Dataset entries:

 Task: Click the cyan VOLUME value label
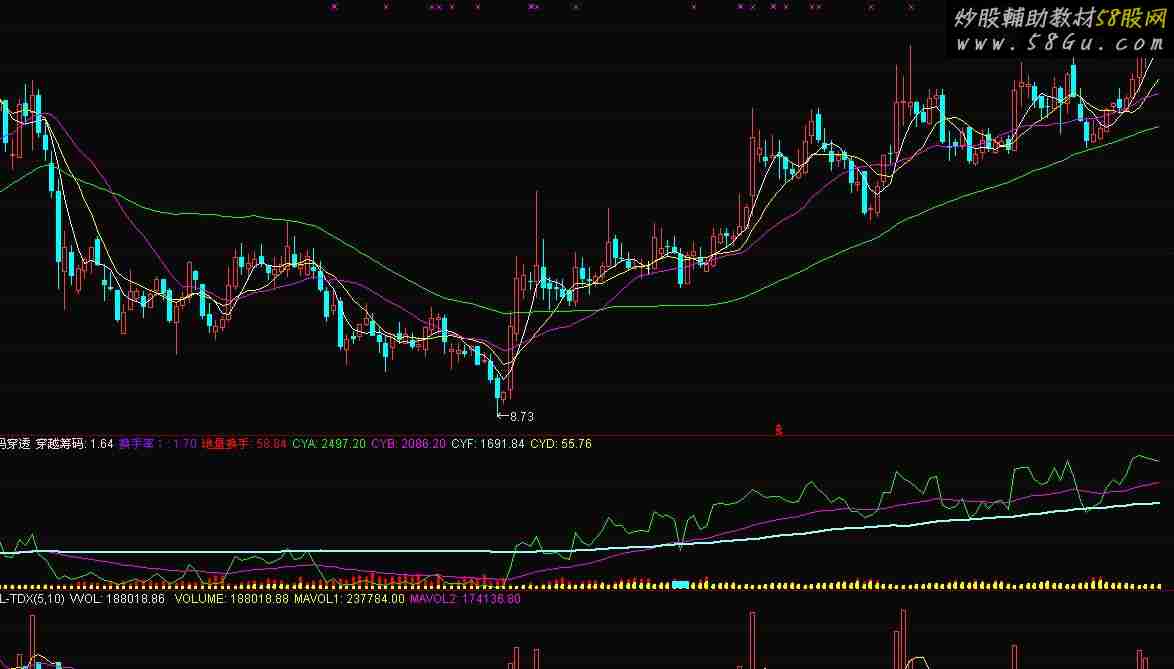pyautogui.click(x=231, y=599)
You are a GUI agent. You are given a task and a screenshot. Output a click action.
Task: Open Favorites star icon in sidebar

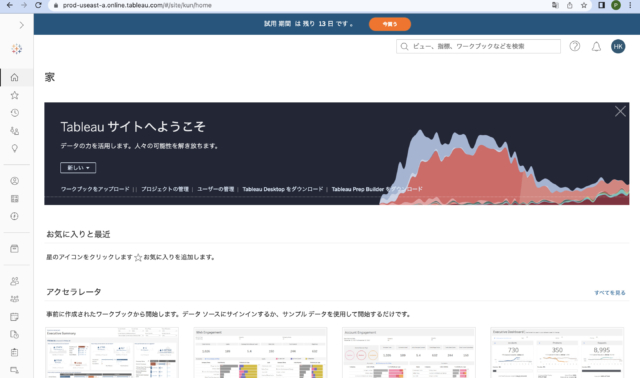click(15, 95)
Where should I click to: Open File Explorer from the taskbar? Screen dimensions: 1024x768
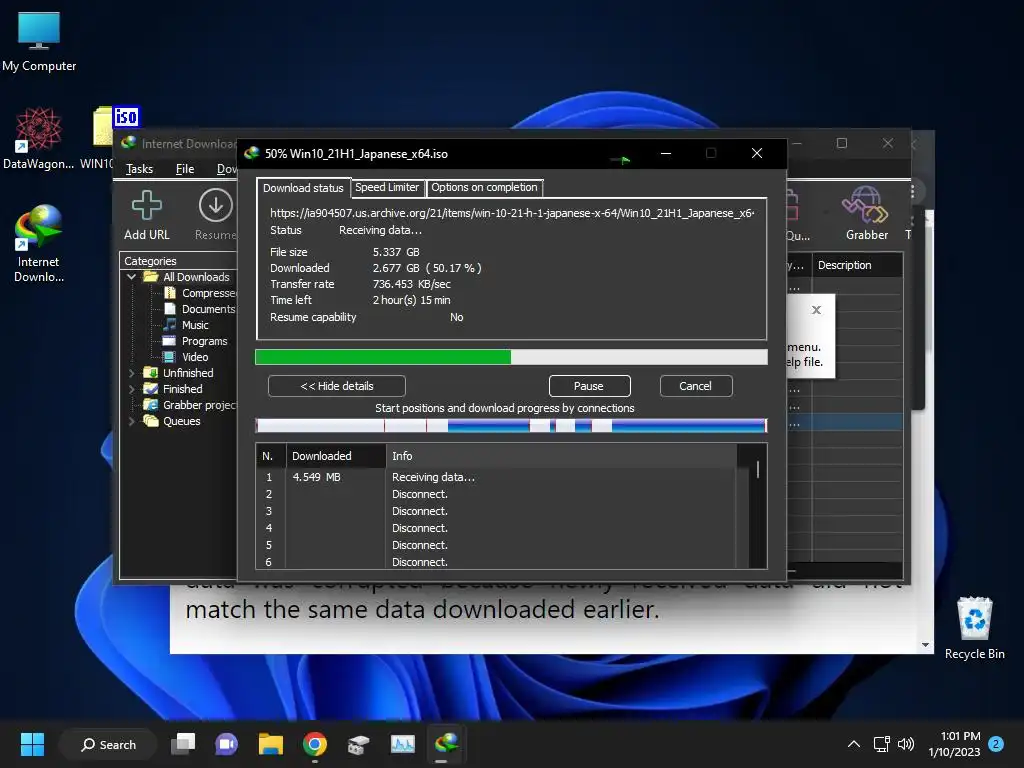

Exercise aim:
Return the data above unchanged. Pictures are not part of the copy.

Written response:
 Task: Click the cyan VOLUME value label
pyautogui.click(x=231, y=599)
You are a GUI agent. You are given a task and a screenshot. Output a click action.
Task: Open Favorites star icon in sidebar

click(15, 95)
Where should I click to: Open File Explorer from the taskbar? Screen dimensions: 1024x768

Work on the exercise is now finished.